======== SOURCE RECORDS

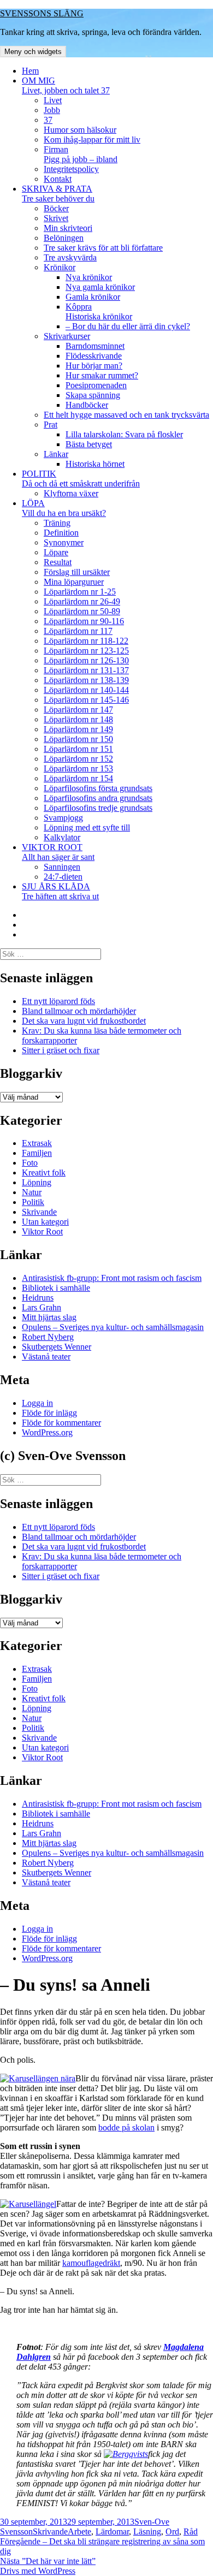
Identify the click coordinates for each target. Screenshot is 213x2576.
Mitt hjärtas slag (49, 1317)
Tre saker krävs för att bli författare (103, 247)
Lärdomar (112, 2531)
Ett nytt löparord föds (58, 1001)
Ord (172, 2531)
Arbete (79, 2531)
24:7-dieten (63, 876)
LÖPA (64, 508)
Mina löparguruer (74, 581)
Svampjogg (63, 817)
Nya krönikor (89, 277)
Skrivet (56, 218)
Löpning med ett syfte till (87, 827)
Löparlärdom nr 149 (78, 729)
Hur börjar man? (94, 365)
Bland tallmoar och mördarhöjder (79, 1011)
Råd (191, 2531)
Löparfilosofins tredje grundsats (98, 807)
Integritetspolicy (71, 169)
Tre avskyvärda (70, 257)
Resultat (58, 562)
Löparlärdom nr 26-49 (82, 601)
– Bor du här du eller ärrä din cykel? (128, 326)
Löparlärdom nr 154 (78, 778)
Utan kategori (45, 1221)
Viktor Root (42, 1231)
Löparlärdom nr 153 (78, 768)
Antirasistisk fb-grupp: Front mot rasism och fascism (112, 1278)
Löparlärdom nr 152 (78, 758)
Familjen (37, 1153)
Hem (30, 70)
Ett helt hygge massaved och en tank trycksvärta (126, 414)
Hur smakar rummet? (102, 375)
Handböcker (87, 404)
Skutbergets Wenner (56, 1346)
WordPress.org (47, 1432)
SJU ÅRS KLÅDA (60, 891)
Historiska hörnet (95, 463)
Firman (80, 154)
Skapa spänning (93, 395)
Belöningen (64, 237)
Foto (30, 1162)
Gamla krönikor (93, 296)
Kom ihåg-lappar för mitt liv (92, 139)
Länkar (56, 454)
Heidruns (38, 1297)
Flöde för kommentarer (61, 1422)
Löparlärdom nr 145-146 (86, 699)
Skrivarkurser (67, 336)
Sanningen (62, 866)
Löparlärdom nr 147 (78, 709)
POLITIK (81, 478)
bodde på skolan (126, 2127)
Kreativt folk (44, 1172)
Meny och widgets (33, 52)
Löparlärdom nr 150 (78, 739)
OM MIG (66, 85)
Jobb (52, 110)
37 (48, 119)
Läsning (147, 2531)
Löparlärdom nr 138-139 (86, 680)
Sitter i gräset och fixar (60, 1050)
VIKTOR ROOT (58, 852)
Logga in (37, 1403)
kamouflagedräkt (91, 2263)
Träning (57, 522)
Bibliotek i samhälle (56, 1287)
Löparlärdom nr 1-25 (80, 591)
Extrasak (37, 1143)
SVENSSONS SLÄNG (42, 13)
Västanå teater (46, 1356)
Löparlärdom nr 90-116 (84, 621)
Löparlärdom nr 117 (78, 631)
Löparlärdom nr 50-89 (82, 611)
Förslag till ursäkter (77, 572)
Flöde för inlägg (49, 1412)
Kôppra (99, 311)
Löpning (36, 1182)
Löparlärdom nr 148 (78, 719)
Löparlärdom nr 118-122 (86, 640)
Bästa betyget (89, 444)
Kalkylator (62, 837)
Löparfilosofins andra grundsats (98, 798)
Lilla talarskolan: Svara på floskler (124, 434)
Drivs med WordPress (37, 2570)
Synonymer (64, 542)
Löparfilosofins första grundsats (98, 788)
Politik (33, 1202)
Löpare (56, 552)
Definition (61, 532)
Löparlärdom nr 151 (78, 748)
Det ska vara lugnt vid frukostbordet (84, 1020)
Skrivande (39, 1211)
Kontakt (58, 178)
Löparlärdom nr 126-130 (86, 660)
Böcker (56, 208)
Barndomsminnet (95, 346)
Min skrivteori (68, 228)
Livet (53, 100)
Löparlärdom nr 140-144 (86, 690)
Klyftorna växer (71, 493)
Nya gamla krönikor (100, 287)
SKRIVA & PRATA (58, 193)
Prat (50, 424)
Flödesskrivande (94, 355)
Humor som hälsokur (80, 129)
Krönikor (59, 267)
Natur (32, 1192)
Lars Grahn (41, 1307)
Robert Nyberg (48, 1337)
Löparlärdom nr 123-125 (86, 650)
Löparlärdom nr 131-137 (86, 670)
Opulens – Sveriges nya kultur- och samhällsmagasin (113, 1327)
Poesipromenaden (96, 385)
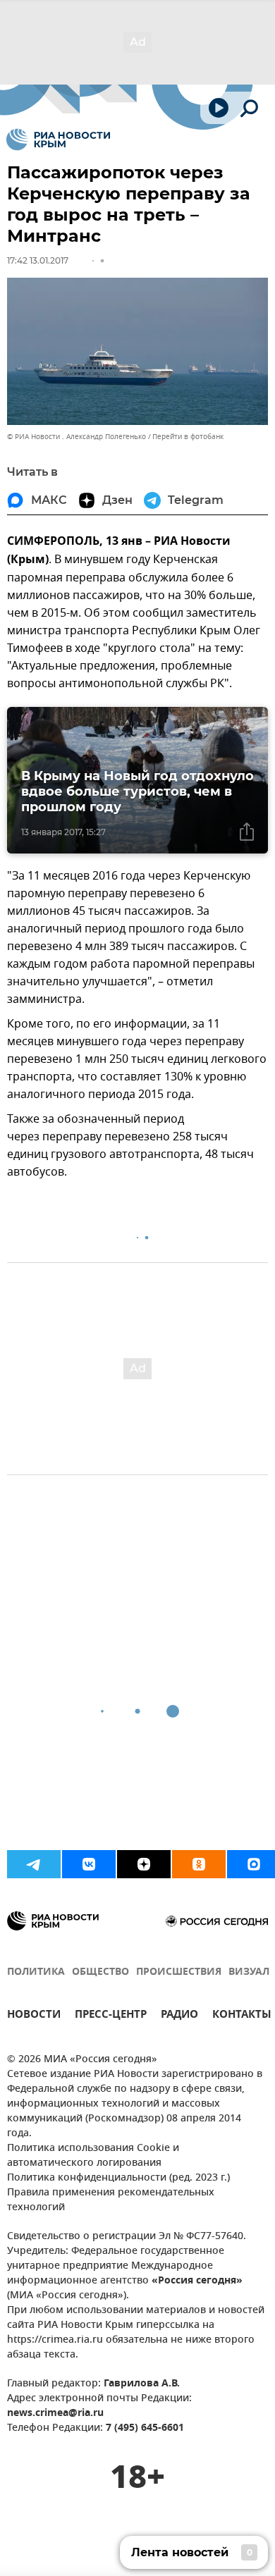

================

> [TASK REQUIREMENTS]: In the entries above, restate word for word the lines between the one holding "Kôppra (99, 311)" and the one holding "Synonymer (64, 542)", inclusive, and nothing besides.

> [RESULT OF THE TASK]:
Kôppra (99, 311)
Löpning (36, 1182)
Löparlärdom nr 148 (78, 719)
Löparlärdom nr 118-122 (86, 640)
Bästa betyget (89, 444)
Kalkylator (62, 837)
Löparfilosofins andra grundsats (98, 798)
Lilla talarskolan: Svara på floskler (124, 434)
Drivs med WordPress (37, 2570)
Synonymer (64, 542)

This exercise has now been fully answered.